--- EXTRACTED ENTRIES Enclosed Below ---

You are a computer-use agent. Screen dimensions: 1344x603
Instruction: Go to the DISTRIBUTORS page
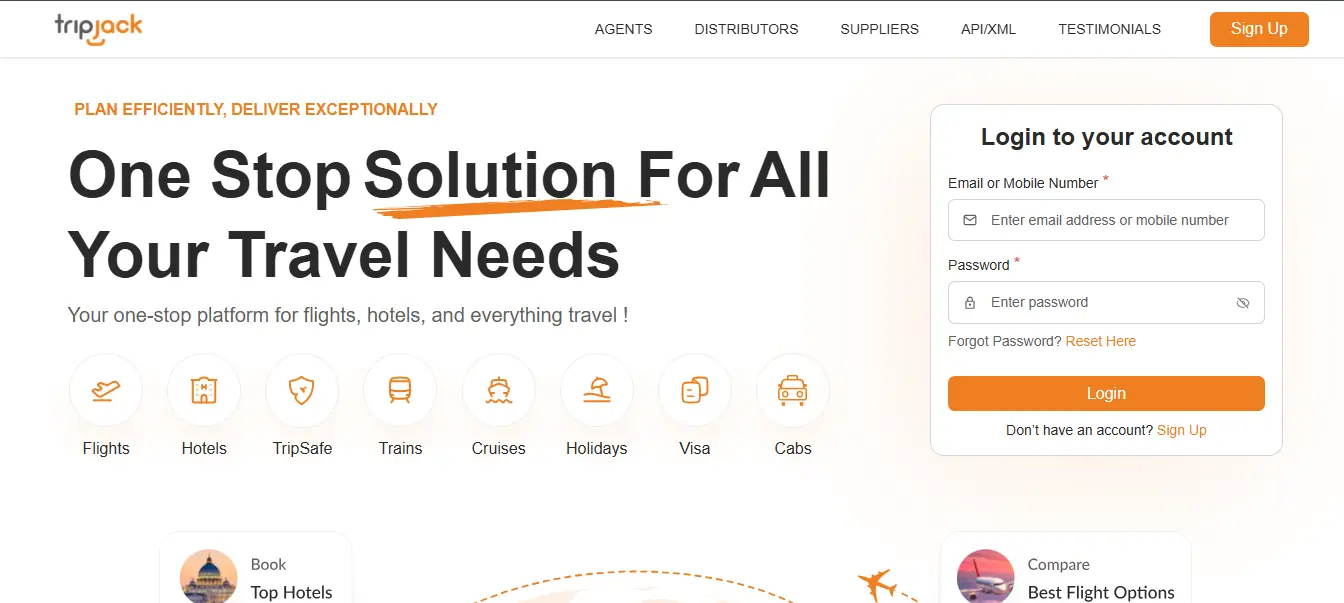pyautogui.click(x=746, y=29)
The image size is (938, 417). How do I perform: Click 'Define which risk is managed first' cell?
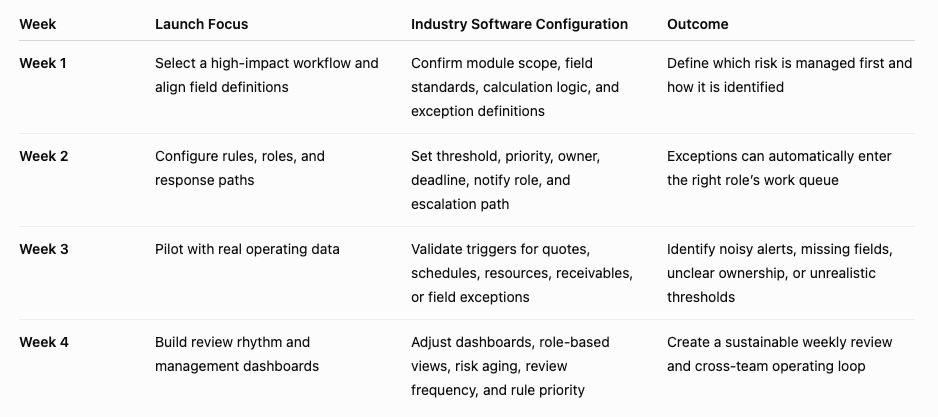coord(790,75)
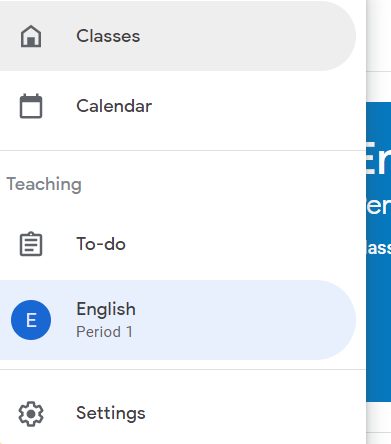Open the Settings gear icon
Viewport: 391px width, 444px height.
pyautogui.click(x=31, y=414)
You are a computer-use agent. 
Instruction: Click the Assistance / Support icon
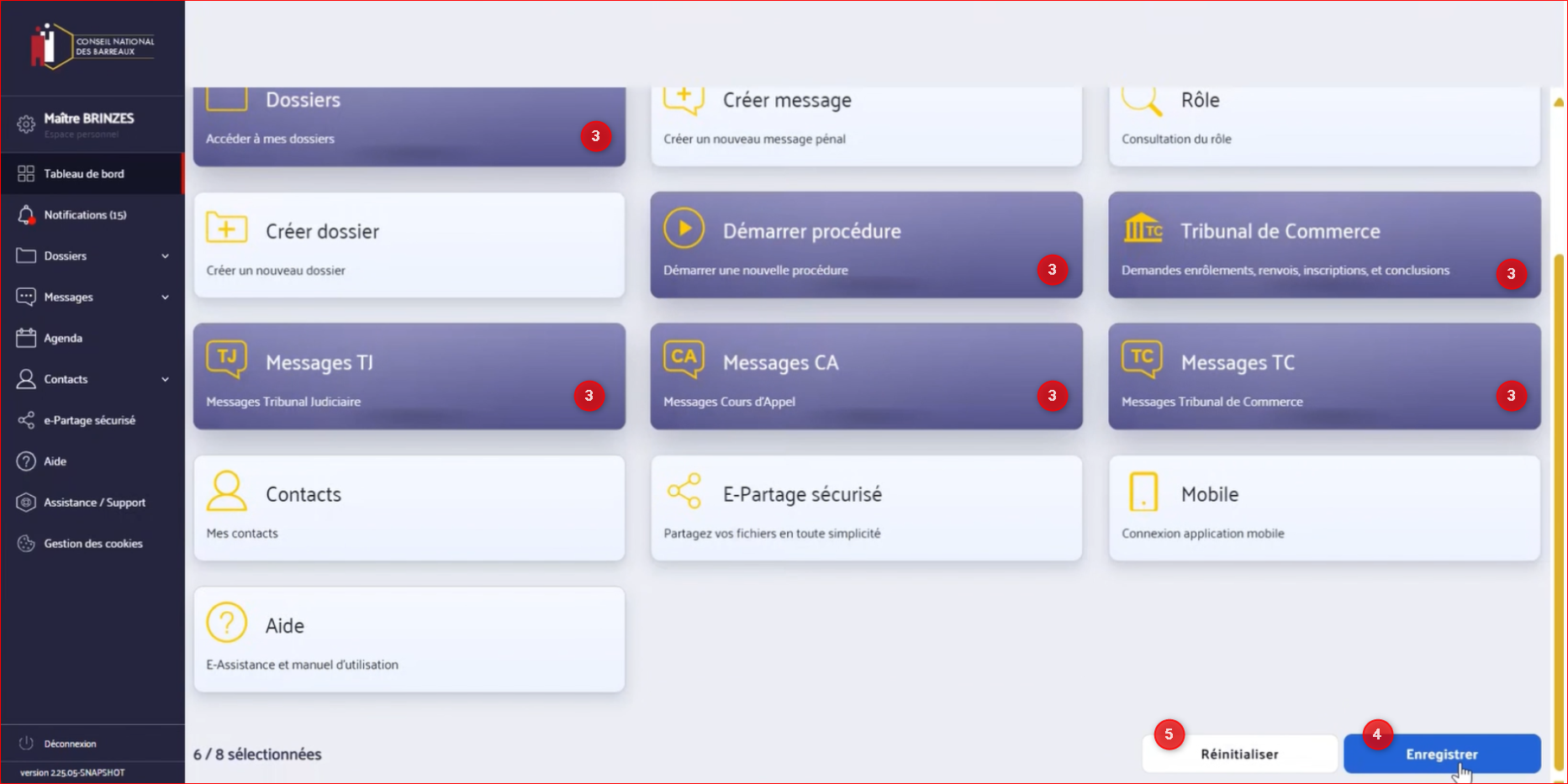[x=26, y=502]
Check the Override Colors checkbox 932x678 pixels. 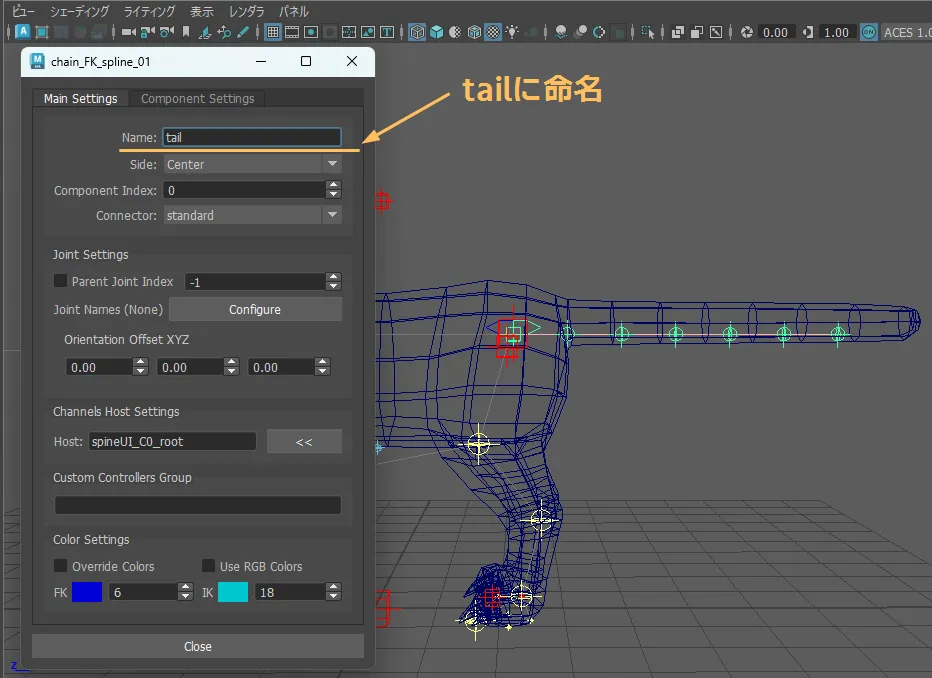[60, 566]

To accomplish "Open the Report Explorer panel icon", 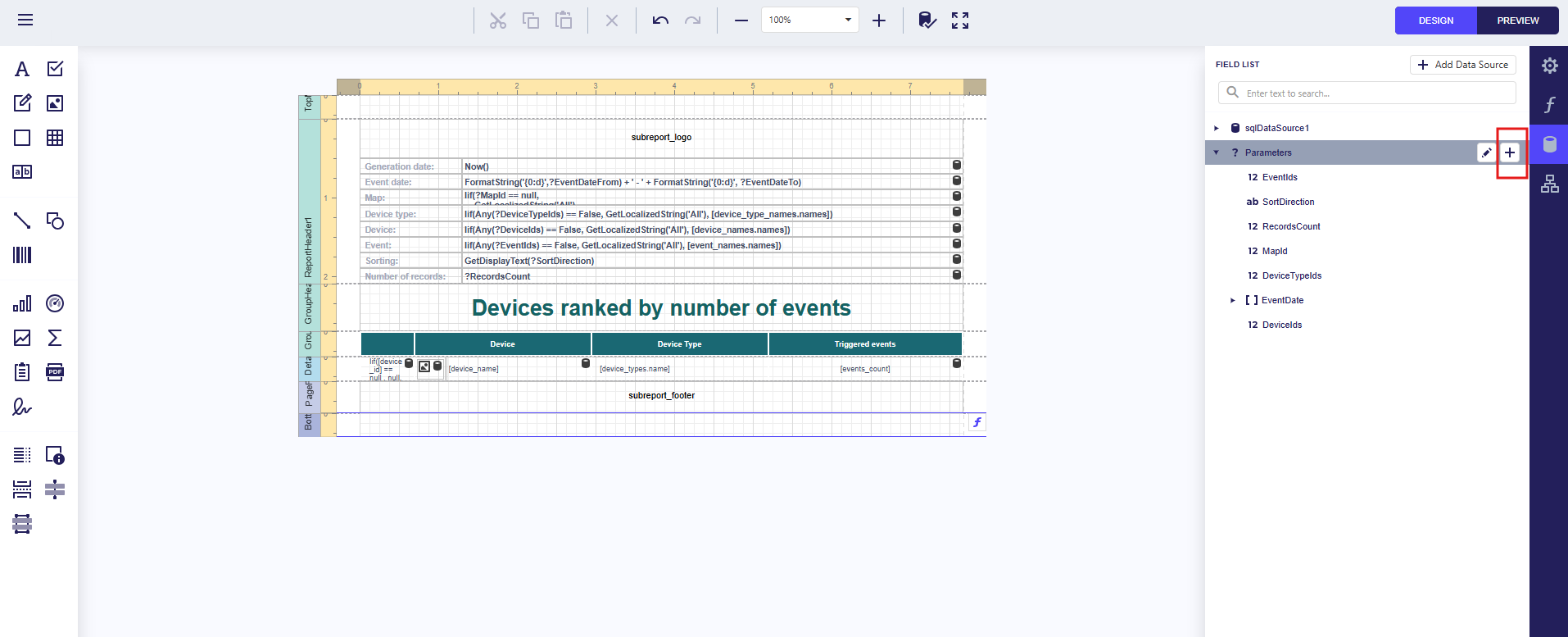I will tap(1549, 184).
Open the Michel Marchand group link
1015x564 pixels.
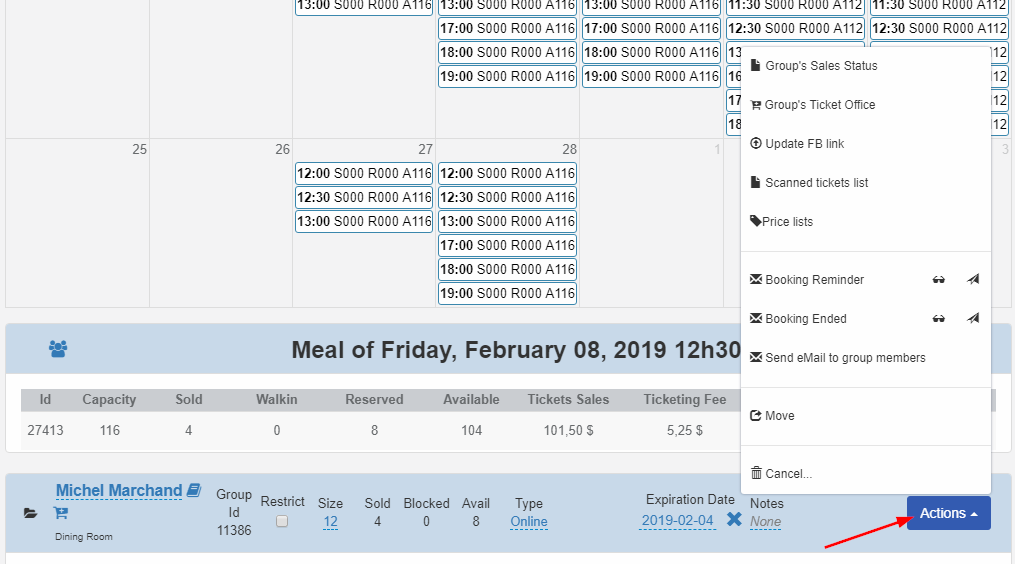[119, 490]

--- End of Enclosed EXTRACTED ENTRIES ---

- [ABOUT THIS TASK]:
Scan the listing above. Gather each line that contains the word "computer".

- [WRITTEN RESPONSE]:
You are a computer-use agent. Screen dimensions: 1344x603
You are a computer-use agent. 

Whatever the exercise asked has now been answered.